--- RECORDS SHOWN Enclosed Below ---

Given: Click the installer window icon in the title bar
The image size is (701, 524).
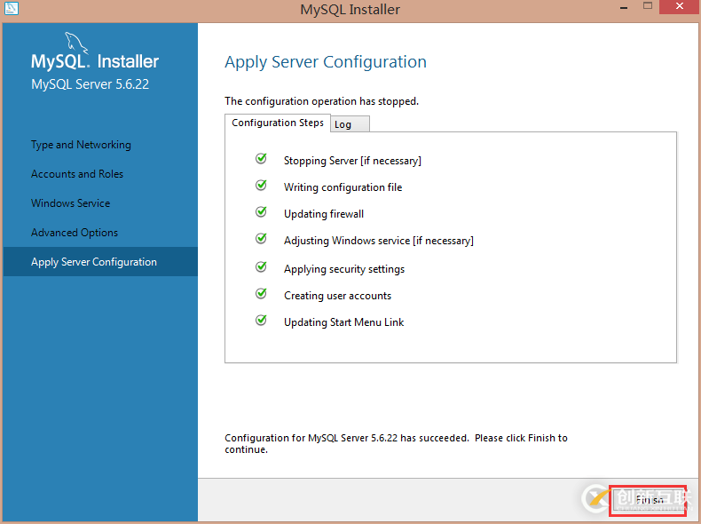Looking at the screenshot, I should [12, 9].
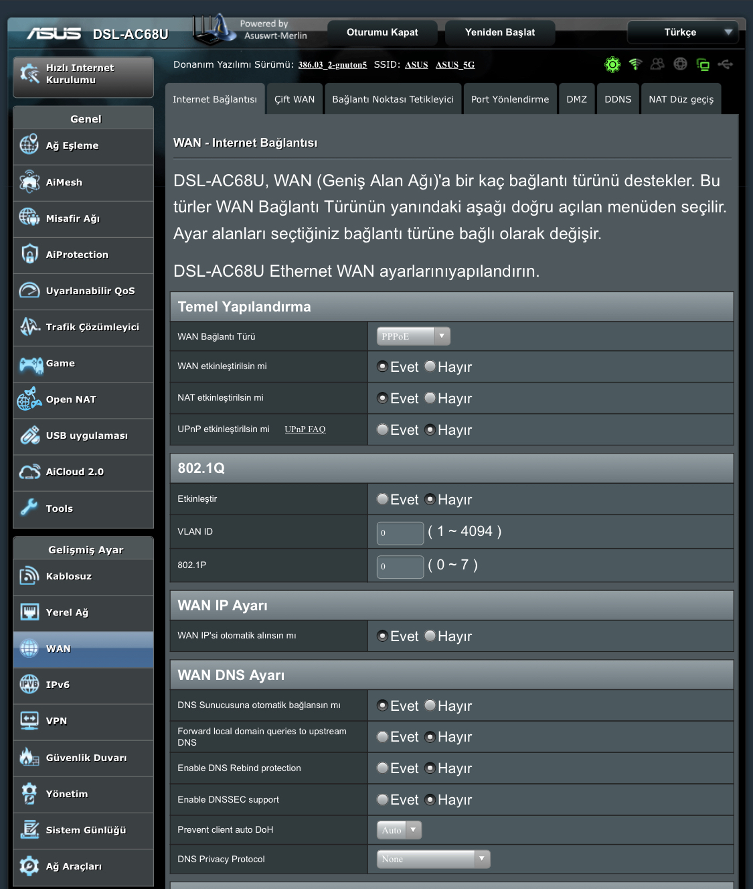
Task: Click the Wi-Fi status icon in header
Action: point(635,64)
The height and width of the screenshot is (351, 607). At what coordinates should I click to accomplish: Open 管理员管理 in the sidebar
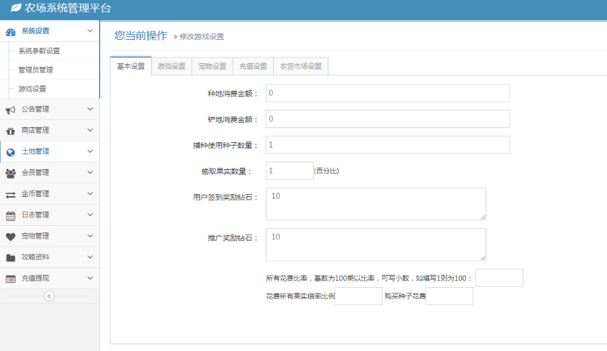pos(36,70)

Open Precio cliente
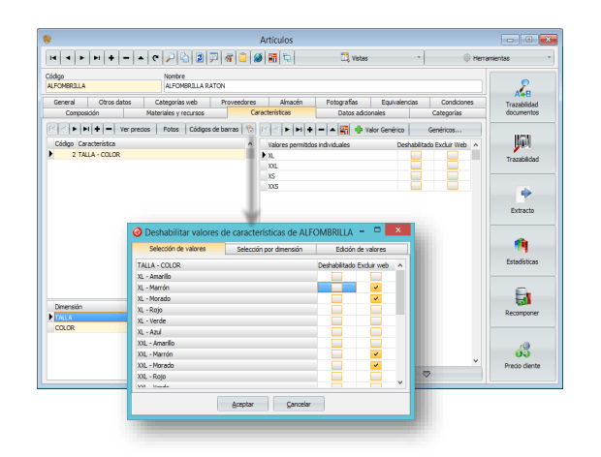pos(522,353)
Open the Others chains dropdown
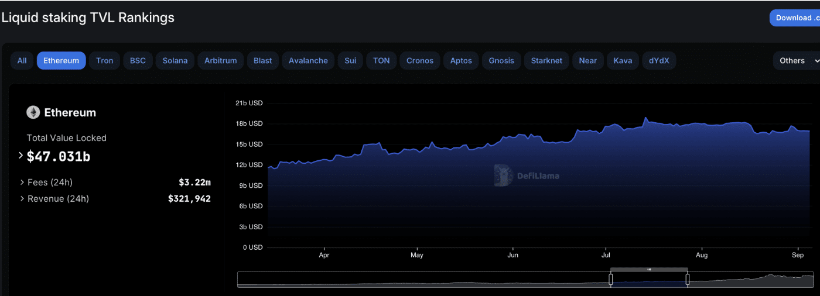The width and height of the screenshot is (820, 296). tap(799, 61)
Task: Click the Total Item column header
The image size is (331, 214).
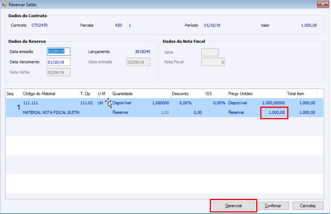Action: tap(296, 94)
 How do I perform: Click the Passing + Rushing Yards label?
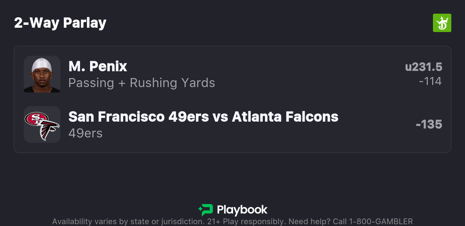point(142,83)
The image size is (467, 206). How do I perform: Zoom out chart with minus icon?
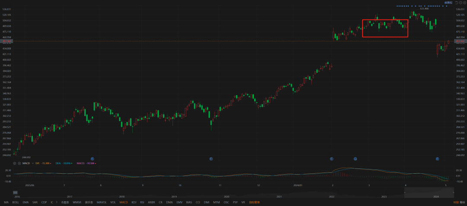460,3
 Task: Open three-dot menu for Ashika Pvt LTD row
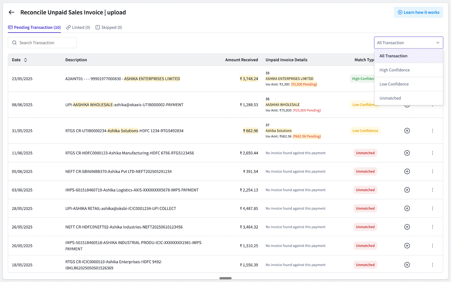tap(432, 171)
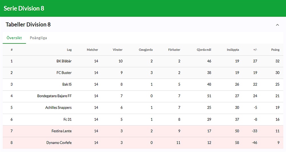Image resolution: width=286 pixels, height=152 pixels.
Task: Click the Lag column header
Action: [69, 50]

--- End of Enclosed RECORDS SHOWN ---

* [EXERCISE DESCRIPTION] What you should return is the exact text of every line from the top of the entries through the line with "Task: Click the Total Item column header", pictures removed.

* [RESULT OF THE EXERCISE]
Given: Click the installer window icon in the title bar
The image size is (701, 524).
Looking at the screenshot, I should [12, 9].
Task: Click the Wi-Fi status icon in header
Action: point(635,64)
The height and width of the screenshot is (351, 607). At what coordinates should I click to accomplish: Open 管理员管理 in the sidebar
pos(36,70)

Open Precio cliente
pos(522,353)
Open the Others chains dropdown
The width and height of the screenshot is (820, 296). tap(799, 61)
Task: Click the Total Item column header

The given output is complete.